[Belge Metni]:
▽

25Ara2024

Paylaş

DÜNYA ENERJİ KONSEYİ RAPORU ve YERLİ KÖMÜRÜN TEŞVİK EDİLMESİ

Geçtiğimiz günlerde Dünya Enerji Konseyi tarafından yayınlanan ve enerji liderlerinin görüşlerini yansıtan “The World Energy Issues Monitor” raporunda başta kömür kullanımı olmak üzere Türkiye ile ilgili birçok başlık dikkat çekiciydi. Dünya Enerji Konseyi tarafından yayınlanan ve enerji uzmanlarının görüşlerini yansıtan raporda Türkiye bölümünde “kömür” başlığı özellikle ele alınırken Türkiye’de yerli kömür üretimine yönleneceği ifade ediliyor. Raporda kendisi ile röportaj yapılan ülkemizdeki önde gelen enerji şirketlerinin patronları ve uzmanları, kömür kaynakları sayesinde “enerjide dışa bağımlılıktan” kurtulabileceği konusunda hemfikirler.

Dünya Enerji Konseyi (World Energy Council/WEC), dünya enerji endüstrisine odaklanan yıllık “The World Energy Issues Monitor” raporunun yedincisini yayınlandı. 1000’den fazla global enerji uzmanının katkıları ile kaleme alınan “The 2016 World Energy Issues Monitor” raporu, “İnovasyon İklimi-Emtia Fiyat Hareketlerine Cevap” alt başlığını taşıyor. 90 ülkeden enerji liderlerinin global soruların yanı sıra kendi ülkelerine dair 40 soruya verdikleri yanıtlar üzerinden hazırlanan raporda, fosil olmayan yakıtlara ağırlık verilmesi konusu öne çıkıyor. Raporda uzmanlar, uluslararası pazarın şekillendirilmesi, yenilenebilir enerji ve enerji depolama alanlarında inovasyonun şart olduğunu vurguluyor. Enerji-su ilişkisi ve su kaynaklarına ilişkin meselelerin endüstri projelerini etkilediğine dair görüşler de raporun ayrıntıları arasında bulunuyor.

Raporda görüşlerine yer verilen enerji aktörleri, Türkiye’nin kömür varlıkları ile enerjide dışa bağımlılıktan kurtulacağını öne sürüyor. Dünya Enerji Konseyi Genel Sekreteri Christoph Frei raporla ilgili yaptığı açıklamada; 30’un üzerinde ulusal pazarın ayrıntılı olarak incelendiği çalışmada Türkiye’deki enerji konusu uzmanlar ve enerji yatırımcılarının görüşleri doğrultusunda hazırlandığını belirterek, Rusya ile yaşanan krizinin ardından Türkiye’de yatırımcıların gözünü kömüre çevirdiğini ifade etmektedir.

△

[Gösterilen Bilgiler]:

▽

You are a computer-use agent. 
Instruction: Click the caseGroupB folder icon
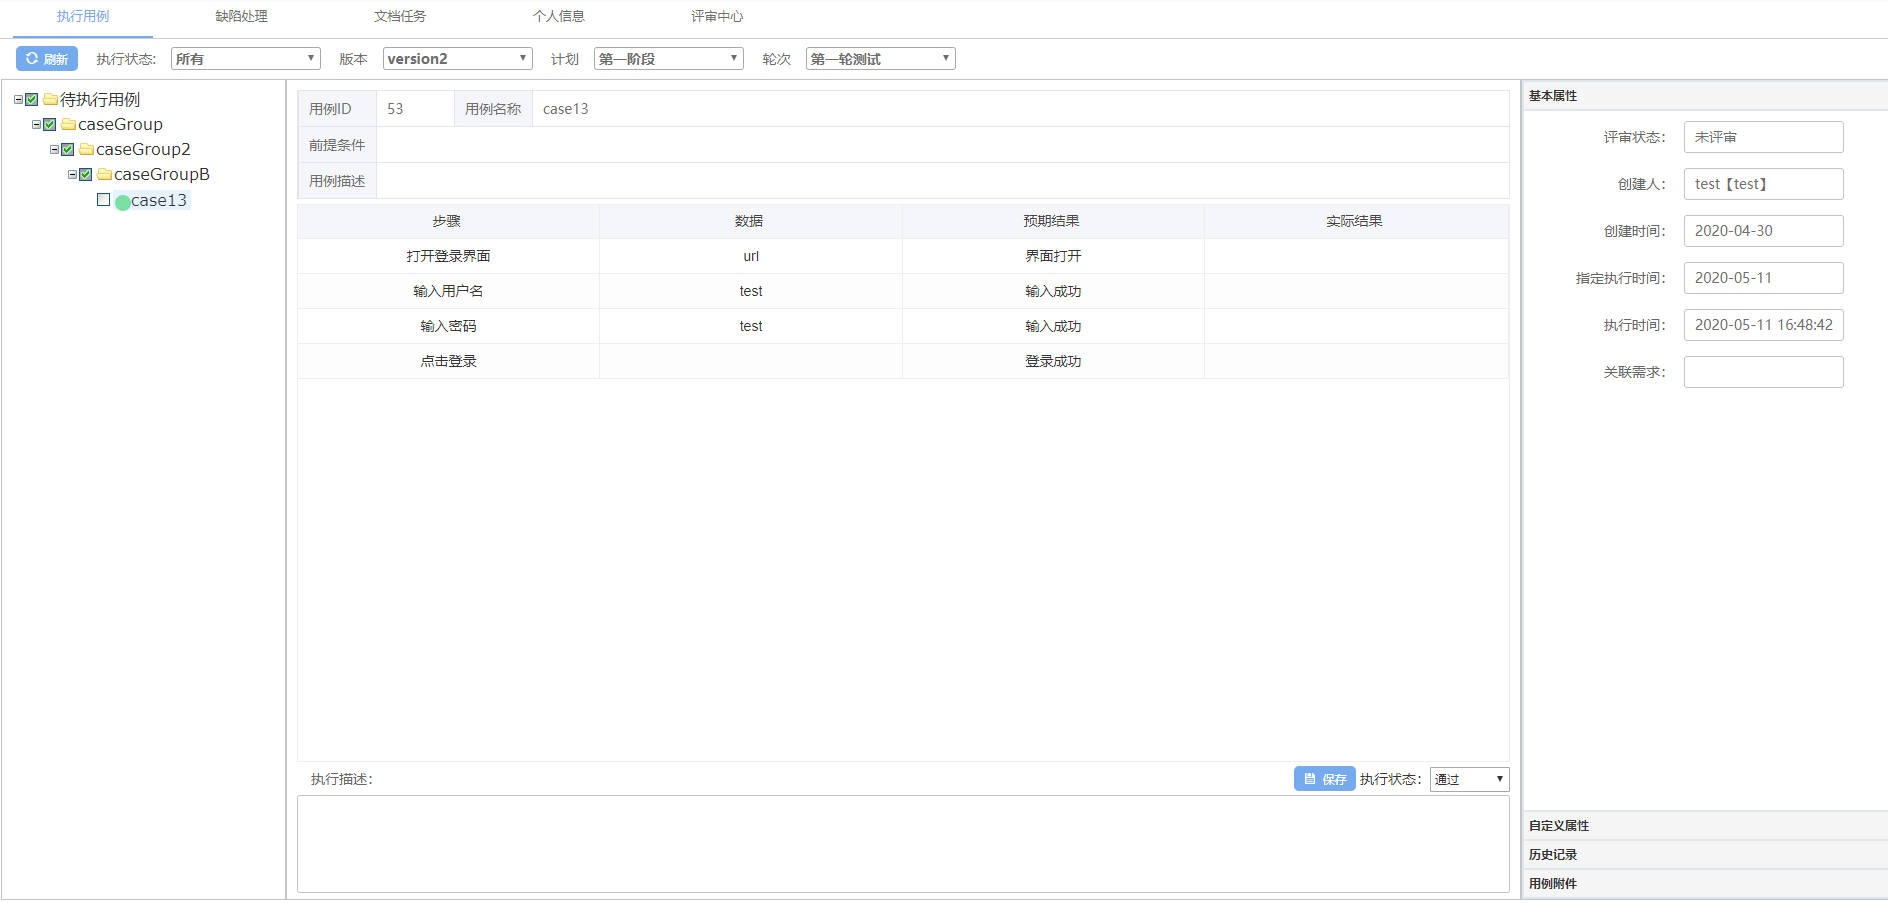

△

[Yapılacaklar]:
**1.** Dünya Enerji Konseyi raporunu anlatan yazıda "Dünya Enerji Konseyi (World" ifadesinden "ayrıntıları arasında bulunuyor." ifadesine kadar her şeyi, "inovasyonun" yerine "yeniliğin" koyarak yeniden yazar mısın?
**2.** Dünya Enerji Konseyi raporunu anlatan yazıyı kaldığı yerden alıp sürdürür müsün?

[Yanıtlar]:
**1.**
Dünya Enerji Konseyi (World Energy Council/WEC), dünya enerji endüstrisine odaklanan yıllık “The World Energy Issues Monitor” raporunun yedincisini yayınlandı. 1000’den fazla global enerji uzmanının katkıları ile kaleme alınan “The 2016 World Energy Issues Monitor” raporu, “İnovasyon İklimi-Emtia Fiyat Hareketlerine Cevap” alt başlığını taşıyor. 90 ülkeden enerji liderlerinin global soruların yanı sıra kendi ülkelerine dair 40 soruya verdikleri yanıtlar üzerinden hazırlanan raporda, fosil olmayan yakıtlara ağırlık verilmesi konusu öne çıkıyor. Raporda uzmanlar, uluslararası pazarın şekillendirilmesi, yenilenebilir enerji ve enerji depolama alanlarında yeniliğin şart olduğunu vurguluyor. Enerji-su ilişkisi ve su kaynaklarına ilişkin meselelerin endüstri projelerini etkilediğine dair görüşler de raporun ayrıntıları arasında bulunuyor.

**2.**
Dünya Enerji Konseyi Genel Sekreteri Christoph Frei’ın açıklamalarında, Türkiye’de elektrik üretiminin yarısına yakınını ithal gaz ile gerçekleştirildiği ve Türkiye’de devam eden hidroelektrik projelerinin yanı sıra kömürün yerli kaynak olarak enerji üretiminde ağırlığının artması gerektiğini ifade etmektedir. Kömürün, geçmiş yıllarda enerji politikalarında önemli bir yeri olmasına karşın, giderek artan elektrik talebine hızla cevap verilmesi gerekliliği ve yeterince teşvik edilmemesi nedeniyle yatırımcıların dikkatini çekmediği de vurgulanmaktadır. Son olarak Dünya Enerji Konseyi tarafından yayınlanan “The World Energy Issues Monitor” raporunun sonuçlarının 9-13 Ekim 2016’da İstanbul’da düzenlenecek 23. Dünya Enerji Kongresi’nde de tüm yönleri ile ele alınacağı belirtilmektedir.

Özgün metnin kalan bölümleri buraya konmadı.